TAREA DADA: Convierte estas líneas en una lista JSON de cadenas, con una cadena por cada línea y sin incluir las líneas en blanco.

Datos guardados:
▽

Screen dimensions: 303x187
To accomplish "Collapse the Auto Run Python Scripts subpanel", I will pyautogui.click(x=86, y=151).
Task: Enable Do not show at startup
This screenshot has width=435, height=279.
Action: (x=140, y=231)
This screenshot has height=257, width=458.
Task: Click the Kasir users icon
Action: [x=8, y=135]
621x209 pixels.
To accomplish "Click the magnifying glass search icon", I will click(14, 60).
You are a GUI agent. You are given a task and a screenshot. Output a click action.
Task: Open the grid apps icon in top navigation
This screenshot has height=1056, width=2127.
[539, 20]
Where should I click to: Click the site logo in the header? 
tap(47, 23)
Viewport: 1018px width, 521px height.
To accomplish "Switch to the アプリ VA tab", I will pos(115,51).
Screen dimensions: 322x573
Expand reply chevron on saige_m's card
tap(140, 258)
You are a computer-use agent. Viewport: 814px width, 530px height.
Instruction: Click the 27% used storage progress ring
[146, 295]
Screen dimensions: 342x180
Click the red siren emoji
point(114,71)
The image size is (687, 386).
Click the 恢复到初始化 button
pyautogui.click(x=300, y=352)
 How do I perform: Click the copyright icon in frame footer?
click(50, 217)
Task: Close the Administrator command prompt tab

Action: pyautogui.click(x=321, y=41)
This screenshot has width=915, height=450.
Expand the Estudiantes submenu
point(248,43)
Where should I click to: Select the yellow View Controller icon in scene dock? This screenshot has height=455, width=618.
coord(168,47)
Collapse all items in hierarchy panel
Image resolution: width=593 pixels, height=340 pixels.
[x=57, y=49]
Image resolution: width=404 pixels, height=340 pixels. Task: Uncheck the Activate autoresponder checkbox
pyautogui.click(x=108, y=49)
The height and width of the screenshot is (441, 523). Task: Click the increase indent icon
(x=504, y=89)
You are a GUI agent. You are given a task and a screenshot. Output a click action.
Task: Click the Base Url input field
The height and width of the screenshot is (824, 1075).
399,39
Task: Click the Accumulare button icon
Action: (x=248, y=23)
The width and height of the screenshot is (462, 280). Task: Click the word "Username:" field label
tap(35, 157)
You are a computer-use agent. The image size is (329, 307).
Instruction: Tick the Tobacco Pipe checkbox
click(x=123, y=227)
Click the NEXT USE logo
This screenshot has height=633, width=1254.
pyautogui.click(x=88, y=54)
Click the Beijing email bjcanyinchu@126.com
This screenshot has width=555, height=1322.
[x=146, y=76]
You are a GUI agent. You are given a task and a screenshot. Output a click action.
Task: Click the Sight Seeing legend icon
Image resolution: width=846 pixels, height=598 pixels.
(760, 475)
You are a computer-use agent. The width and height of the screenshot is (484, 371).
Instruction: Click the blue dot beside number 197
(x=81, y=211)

△

SOLUCIÓN:
[
  "Screen dimensions: 303x187",
  "To accomplish \"Collapse the Auto Run Python Scripts subpanel\", I will pyautogui.click(x=86, y=151).",
  "Task: Enable Do not show at startup",
  "This screenshot has width=435, height=279.",
  "Action: (x=140, y=231)",
  "This screenshot has height=257, width=458.",
  "Task: Click the Kasir users icon",
  "Action: [x=8, y=135]",
  "621x209 pixels.",
  "To accomplish \"Click the magnifying glass search icon\", I will click(14, 60).",
  "You are a GUI agent. You are given a task and a screenshot. Output a click action.",
  "Task: Open the grid apps icon in top navigation",
  "This screenshot has height=1056, width=2127.",
  "[539, 20]",
  "Where should I click to: Click the site logo in the header? ",
  "tap(47, 23)",
  "Viewport: 1018px width, 521px height.",
  "To accomplish \"Switch to the アプリ VA tab\", I will pos(115,51).",
  "Screen dimensions: 322x573",
  "Expand reply chevron on saige_m's card",
  "tap(140, 258)",
  "You are a computer-use agent. Viewport: 814px width, 530px height.",
  "Instruction: Click the 27% used storage progress ring",
  "[146, 295]",
  "Screen dimensions: 342x180",
  "Click the red siren emoji",
  "point(114,71)",
  "The image size is (687, 386).",
  "Click the 恢复到初始化 button",
  "pyautogui.click(x=300, y=352)",
  " How do I perform: Click the copyright icon in frame footer?",
  "click(50, 217)",
  "Task: Close the Administrator command prompt tab",
  "Action: pyautogui.click(x=321, y=41)",
  "This screenshot has width=915, height=450.",
  "Expand the Estudiantes submenu",
  "point(248,43)",
  "Where should I click to: Select the yellow View Controller icon in scene dock? This screenshot has height=455, width=618.",
  "coord(168,47)",
  "Collapse all items in hierarchy panel",
  "Image resolution: width=593 pixels, height=340 pixels.",
  "[x=57, y=49]",
  "Image resolution: width=404 pixels, height=340 pixels. Task: Uncheck the Activate autoresponder checkbox",
  "pyautogui.click(x=108, y=49)",
  "The height and width of the screenshot is (441, 523). Task: Click the increase indent icon",
  "(x=504, y=89)",
  "You are a GUI agent. You are given a task and a screenshot. Output a click action.",
  "Task: Click the Base Url input field",
  "The height and width of the screenshot is (824, 1075).",
  "399,39",
  "Task: Click the Accumulare button icon",
  "Action: (x=248, y=23)",
  "The width and height of the screenshot is (462, 280). Task: Click the word \"Username:\" field label",
  "tap(35, 157)",
  "You are a computer-use agent. The image size is (329, 307).",
  "Instruction: Tick the Tobacco Pipe checkbox",
  "click(x=123, y=227)",
  "Click the NEXT USE logo",
  "This screenshot has height=633, width=1254.",
  "pyautogui.click(x=88, y=54)",
  "Click the Beijing email bjcanyinchu@126.com",
  "This screenshot has width=555, height=1322.",
  "[x=146, y=76]",
  "You are a GUI agent. You are given a task and a screenshot. Output a click action.",
  "Task: Click the Sight Seeing legend icon",
  "Image resolution: width=846 pixels, height=598 pixels.",
  "(760, 475)",
  "You are a computer-use agent. The width and height of the screenshot is (484, 371).",
  "Instruction: Click the blue dot beside number 197",
  "(x=81, y=211)"
]